Blood samples were collected from the women twice a year and they were interviewed about their medical history, use of prescription medication (including antiretrovirals), drug use habits, and exercise patterns.

Shortly after recruitment to the study all the women had a DEXA scan to determine their bone mineral density in the hip and lumbar spine regions.

The median age was 44. The majority of women (54%) were black, and 53% were HIV-positive. Compared to HIV-negative women, they were significantly more likely to be black and unemployed, but less likely to be current cigarette smokers, depressed or over-weight. A total of 44% of HIV-positive women had been diagnosed with the infection for ten years or more and 78% were taking antiretroviral therapy.

Risk factors low bone mineral density were common in both HIV-positive and HIV-negative women: 91% were current or former smokers, 58% were depressed, and 75% had some history of opiate use. However, low weight was uncommon, and even amongst HIV-positive women, only a third were categorised as having a weight that was lean-to-normal.

Both hip (p = 0.01) and lumbar spine (p = 0.04) bone mineral density was reduced in women with HIV compared to HIV-negative women. In multivariate analysis the investigators found that HIV infection (p < 0.01), older age (p < 0.01), non-black race (p < 0 .001), lower body weight (p < 0.01), estrogen use (p = 0.04), a past history of bone fractures (p = 0.05) and methadone treatment (p < 0.01) were all significantly associated with osteopenia across the cohort.

In further analysis, restricted to black women, the investigators found that HIV infection was not associated with osteopenia, but that age (p < 0.001), weight (p <0.01), methadone treatment (p = 0.03) and use of prednisone (p < 0.01).

Amongst HIV-positive women, overall, the use of antiretrovirals had no association with osteopenia. Nor did the investigators find any association with reduced bone mineral density with protease inhibitor use or the use of any other class of anti-HIV drug.

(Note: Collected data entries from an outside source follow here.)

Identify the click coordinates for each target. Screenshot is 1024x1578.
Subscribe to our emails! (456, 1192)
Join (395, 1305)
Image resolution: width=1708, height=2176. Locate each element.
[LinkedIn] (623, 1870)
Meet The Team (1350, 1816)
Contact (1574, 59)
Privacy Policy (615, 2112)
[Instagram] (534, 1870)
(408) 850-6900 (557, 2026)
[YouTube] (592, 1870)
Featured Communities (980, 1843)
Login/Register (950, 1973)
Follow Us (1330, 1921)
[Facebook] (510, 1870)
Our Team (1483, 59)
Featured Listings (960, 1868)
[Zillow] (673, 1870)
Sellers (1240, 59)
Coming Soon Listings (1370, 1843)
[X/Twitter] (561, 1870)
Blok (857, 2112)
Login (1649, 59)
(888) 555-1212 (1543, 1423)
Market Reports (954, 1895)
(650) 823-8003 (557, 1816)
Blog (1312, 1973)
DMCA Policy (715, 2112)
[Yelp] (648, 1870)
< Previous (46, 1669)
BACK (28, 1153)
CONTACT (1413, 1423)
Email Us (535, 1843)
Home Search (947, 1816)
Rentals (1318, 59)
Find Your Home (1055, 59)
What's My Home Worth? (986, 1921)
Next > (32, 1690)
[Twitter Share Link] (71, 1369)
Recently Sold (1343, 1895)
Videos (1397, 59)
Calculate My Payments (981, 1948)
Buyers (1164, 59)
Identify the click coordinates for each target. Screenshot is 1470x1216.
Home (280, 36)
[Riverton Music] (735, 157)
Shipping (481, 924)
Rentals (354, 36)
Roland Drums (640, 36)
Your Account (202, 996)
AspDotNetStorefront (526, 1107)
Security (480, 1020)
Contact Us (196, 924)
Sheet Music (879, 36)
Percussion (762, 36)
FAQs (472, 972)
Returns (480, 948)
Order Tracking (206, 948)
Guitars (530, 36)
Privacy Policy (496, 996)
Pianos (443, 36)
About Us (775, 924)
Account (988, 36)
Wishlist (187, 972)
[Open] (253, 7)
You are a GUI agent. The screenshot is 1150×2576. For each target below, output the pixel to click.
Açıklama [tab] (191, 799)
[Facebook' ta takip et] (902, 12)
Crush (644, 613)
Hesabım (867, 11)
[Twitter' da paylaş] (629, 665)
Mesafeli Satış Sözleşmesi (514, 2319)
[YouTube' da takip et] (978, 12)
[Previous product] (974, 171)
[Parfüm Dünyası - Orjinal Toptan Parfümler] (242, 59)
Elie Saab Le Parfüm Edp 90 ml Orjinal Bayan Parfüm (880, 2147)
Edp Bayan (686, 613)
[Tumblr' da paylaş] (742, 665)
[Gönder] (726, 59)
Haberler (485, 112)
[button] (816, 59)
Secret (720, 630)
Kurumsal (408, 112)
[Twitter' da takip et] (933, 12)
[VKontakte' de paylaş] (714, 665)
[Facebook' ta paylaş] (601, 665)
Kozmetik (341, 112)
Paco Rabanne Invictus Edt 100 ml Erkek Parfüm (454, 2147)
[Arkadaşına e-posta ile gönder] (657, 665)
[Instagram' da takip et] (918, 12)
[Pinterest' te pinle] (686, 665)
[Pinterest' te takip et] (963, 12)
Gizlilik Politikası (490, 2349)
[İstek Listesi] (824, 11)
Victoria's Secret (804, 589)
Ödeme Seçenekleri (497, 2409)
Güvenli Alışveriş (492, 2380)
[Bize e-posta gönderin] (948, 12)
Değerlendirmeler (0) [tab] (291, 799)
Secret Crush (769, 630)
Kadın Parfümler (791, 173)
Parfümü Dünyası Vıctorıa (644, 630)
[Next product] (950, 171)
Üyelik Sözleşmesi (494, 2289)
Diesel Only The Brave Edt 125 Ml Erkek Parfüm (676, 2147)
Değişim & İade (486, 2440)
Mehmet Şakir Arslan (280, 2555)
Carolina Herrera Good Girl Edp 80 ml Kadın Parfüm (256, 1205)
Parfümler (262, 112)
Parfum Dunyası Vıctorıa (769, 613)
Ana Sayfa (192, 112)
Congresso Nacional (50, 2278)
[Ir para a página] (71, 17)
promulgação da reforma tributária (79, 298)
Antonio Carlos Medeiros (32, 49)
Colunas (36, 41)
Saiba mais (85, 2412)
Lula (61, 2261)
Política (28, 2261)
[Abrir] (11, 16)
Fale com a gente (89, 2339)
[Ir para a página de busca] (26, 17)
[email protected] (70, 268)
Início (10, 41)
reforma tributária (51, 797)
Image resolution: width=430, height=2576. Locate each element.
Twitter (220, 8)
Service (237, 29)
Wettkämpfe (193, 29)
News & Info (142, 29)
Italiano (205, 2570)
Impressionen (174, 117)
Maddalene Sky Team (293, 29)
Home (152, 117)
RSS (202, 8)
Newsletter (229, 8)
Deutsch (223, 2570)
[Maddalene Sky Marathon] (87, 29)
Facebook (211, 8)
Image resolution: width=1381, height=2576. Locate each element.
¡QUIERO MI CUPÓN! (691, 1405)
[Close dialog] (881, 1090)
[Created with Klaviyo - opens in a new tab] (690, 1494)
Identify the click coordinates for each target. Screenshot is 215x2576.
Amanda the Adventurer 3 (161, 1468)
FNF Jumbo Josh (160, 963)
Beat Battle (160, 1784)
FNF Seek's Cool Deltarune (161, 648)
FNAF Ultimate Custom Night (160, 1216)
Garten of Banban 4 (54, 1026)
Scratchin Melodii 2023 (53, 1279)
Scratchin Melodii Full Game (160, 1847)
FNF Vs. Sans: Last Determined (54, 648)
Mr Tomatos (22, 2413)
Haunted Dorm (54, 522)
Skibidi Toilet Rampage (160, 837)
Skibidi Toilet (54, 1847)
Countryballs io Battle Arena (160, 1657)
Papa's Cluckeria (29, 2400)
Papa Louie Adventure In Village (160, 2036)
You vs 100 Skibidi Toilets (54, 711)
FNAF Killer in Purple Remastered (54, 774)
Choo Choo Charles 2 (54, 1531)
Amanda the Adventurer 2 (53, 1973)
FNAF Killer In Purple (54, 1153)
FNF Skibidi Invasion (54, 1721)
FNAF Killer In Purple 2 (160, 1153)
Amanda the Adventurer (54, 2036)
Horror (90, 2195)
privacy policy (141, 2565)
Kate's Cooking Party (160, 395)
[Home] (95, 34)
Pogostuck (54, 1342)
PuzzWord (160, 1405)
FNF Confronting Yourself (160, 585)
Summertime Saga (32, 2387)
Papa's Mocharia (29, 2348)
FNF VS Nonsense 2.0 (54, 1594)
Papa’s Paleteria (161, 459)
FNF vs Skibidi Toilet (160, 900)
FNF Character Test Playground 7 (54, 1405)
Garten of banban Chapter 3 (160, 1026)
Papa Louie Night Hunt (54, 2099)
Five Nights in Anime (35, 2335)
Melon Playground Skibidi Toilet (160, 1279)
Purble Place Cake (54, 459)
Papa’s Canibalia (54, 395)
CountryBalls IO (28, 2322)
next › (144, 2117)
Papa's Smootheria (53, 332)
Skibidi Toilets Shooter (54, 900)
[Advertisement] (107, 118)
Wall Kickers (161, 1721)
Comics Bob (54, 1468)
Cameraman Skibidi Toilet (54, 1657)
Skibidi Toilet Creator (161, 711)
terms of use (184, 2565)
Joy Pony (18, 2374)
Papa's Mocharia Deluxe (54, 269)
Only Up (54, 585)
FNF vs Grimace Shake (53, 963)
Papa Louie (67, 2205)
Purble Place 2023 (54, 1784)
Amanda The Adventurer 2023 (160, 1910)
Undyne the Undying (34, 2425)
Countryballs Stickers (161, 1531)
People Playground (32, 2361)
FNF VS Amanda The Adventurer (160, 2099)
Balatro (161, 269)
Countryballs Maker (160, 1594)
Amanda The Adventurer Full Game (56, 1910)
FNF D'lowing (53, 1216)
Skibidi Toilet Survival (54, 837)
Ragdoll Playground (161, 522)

“We found lower bone mineral density among middle-aged women with HIV infection than among women with similar behavioural risk factors without HIV infection”, write the investigators, who note that their study had several methodological strengths, not least its size and its ability to compare HIV-positive and uninfected women with similar characteristics. However, they do acknowledge limitations with their study, particularly its cross sectional design and the lack of data concerning hormone levels. This limitation was also highlighted by an accompanying editorial.

The investigators conclude HIV-positive women “entering the menopause… should be screened for osteopenia, and calcium and vitamin D therapy should be considered for middle-aged women with HIV infection and opium dependence.” The editorial concludes with a call for more longitudinal studies into the subject.


Arnsten JH et al. HIV infection and bone mineral density in middle-aged women. Clin Infect Dis 42: 1014 – 1020, 2006.

Yin MT et al. Low bone mineral density, HIV infection and women: fracture or fiction? Clin Infect Dis 42: 1021 – 1023, 2006.